This was another popular reason that slid into my DMs. Considering the current political and social climate, it’s not surprising to find yourself at odds with friends on hot topics. And, to be clear, it is certainly possible to agree to disagree on certain things in life and proceed in relative harmony with loved ones, especially if there’s mutual respect present. However, there can be instances where these differences are too, well different, to ignore, specifically if it involves a general worldview or social issue. “If you and your friend have become increasingly more polarized in terms of values, beliefs or life outlook, then the friendship may no longer be as beneficial as it once was,” explains Kalley Hartman, marriage and family therapist and clinical director at Ocean Recovery in Newport Beach, CA. “This can lead to clashes that are difficult to resolve, leaving both people feeling unfulfilled.”

Interactions Become Increasingly Rare

Anyone in a longterm friendship has likely experienced a pivot (or several) as life changes like marriage, children, career developments, and more come into play. These shifts naturally impact schedules, making it trickier and a bit more complicated when it comes to making time for each other. This is a common issue and not necessarily one to quickly act on negatively.

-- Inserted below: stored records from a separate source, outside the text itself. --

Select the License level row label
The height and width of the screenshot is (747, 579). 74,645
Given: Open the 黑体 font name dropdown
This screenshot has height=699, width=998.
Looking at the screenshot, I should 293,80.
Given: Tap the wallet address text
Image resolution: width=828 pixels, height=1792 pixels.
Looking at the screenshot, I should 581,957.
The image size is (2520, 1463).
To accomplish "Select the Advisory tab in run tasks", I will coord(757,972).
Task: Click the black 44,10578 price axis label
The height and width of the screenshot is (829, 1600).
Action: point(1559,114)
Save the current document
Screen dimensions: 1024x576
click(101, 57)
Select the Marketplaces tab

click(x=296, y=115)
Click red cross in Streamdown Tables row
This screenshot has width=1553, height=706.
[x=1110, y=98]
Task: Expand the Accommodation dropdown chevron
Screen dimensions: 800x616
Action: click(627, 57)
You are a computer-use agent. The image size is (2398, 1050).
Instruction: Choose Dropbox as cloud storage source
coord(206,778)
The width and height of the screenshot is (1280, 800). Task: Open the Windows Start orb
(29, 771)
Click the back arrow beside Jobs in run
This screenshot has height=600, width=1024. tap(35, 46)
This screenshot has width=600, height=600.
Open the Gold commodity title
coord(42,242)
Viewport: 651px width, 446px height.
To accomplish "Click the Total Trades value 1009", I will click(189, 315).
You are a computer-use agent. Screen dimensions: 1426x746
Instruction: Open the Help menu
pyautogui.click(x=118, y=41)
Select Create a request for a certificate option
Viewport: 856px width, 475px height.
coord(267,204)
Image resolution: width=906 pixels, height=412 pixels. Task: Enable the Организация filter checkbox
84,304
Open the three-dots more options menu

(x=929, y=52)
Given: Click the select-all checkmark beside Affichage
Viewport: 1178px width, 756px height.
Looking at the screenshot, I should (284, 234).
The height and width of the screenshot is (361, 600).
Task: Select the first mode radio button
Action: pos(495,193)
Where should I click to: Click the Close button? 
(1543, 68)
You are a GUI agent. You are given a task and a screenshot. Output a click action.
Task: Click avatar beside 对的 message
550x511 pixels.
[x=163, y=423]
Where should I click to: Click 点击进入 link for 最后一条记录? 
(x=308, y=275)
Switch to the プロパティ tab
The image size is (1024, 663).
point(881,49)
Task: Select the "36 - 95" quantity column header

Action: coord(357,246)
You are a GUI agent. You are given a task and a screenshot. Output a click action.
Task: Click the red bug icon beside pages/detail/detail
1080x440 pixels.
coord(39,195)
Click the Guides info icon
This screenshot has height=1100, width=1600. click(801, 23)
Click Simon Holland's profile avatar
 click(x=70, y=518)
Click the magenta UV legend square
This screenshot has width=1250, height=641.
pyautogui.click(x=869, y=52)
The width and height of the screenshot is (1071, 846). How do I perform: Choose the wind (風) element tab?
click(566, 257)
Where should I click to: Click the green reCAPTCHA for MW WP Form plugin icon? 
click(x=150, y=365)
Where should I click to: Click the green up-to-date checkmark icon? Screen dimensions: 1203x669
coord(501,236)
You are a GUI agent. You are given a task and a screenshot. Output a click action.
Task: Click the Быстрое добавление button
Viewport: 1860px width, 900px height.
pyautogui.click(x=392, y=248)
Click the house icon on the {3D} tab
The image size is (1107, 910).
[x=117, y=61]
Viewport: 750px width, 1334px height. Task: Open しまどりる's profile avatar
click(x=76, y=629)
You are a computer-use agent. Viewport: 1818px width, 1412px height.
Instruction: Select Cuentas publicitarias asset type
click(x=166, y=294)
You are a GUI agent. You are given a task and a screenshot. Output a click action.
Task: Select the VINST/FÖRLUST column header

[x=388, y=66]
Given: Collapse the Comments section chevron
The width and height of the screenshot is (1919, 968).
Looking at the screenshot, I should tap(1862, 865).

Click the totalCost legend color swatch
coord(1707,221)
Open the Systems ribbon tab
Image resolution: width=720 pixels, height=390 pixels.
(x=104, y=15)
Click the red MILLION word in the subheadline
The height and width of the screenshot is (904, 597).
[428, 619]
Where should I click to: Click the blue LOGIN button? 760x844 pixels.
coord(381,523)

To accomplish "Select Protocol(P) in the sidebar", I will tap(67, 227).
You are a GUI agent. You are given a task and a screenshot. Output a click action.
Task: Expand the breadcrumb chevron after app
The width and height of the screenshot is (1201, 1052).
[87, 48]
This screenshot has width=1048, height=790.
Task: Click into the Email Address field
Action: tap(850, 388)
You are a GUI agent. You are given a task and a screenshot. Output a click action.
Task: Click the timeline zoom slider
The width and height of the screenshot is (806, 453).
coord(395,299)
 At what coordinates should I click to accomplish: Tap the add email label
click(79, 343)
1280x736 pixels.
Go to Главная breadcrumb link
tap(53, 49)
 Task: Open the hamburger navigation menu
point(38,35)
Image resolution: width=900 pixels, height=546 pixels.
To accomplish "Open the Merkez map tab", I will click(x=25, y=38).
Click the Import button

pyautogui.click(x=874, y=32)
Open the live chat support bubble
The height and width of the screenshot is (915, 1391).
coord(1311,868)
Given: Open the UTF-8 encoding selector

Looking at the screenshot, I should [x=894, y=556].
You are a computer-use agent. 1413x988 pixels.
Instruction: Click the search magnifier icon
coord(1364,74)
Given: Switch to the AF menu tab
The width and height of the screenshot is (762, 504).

However, Hartman explains that if a once close friendship has begun to fade due to lack of interaction, it could be indicative of deeper issues within the relationship. Harkening back to the previous point about ensuring your friendship is a two-way street, it’s important to be aware of your dynamics here.De Los Santos advises to be mindful of key signs: It’s always you who takes the first step, writes to your friend, makes plans, calls them, etc. If one person seems more interested in maintaining contact than the other, then it might be best to move on.

It’s Toxic

This is a tough one, as toxicity can take many forms. But, in general, if your relationship is no longer a healthy connection that is a positive impact on your life, this is a sign it’s probably not for you anymore. If your friend “attacks you, criticizes you, doesn't respect you, and always tries to make you feel bad,” this could be an indicator, says De Los Santos. “When you tell them about your achievements and they don't feel happy for you or they always try to highlight negative things about you,” she adds. “[Or perhaps] they only use you to vent and don't take into account how you feel, they are not acting like a friend.”

Other signs of a bad dynamic could be the nature in which you connect with your friend. Perhaps your “bonding” or time together mainly revolves around drugs and/or alcohol. Or perhaps there’s extreme jealousy at play in regards to other friendships or relationships in your life. These could all be telltale signs of an unhealthy connection.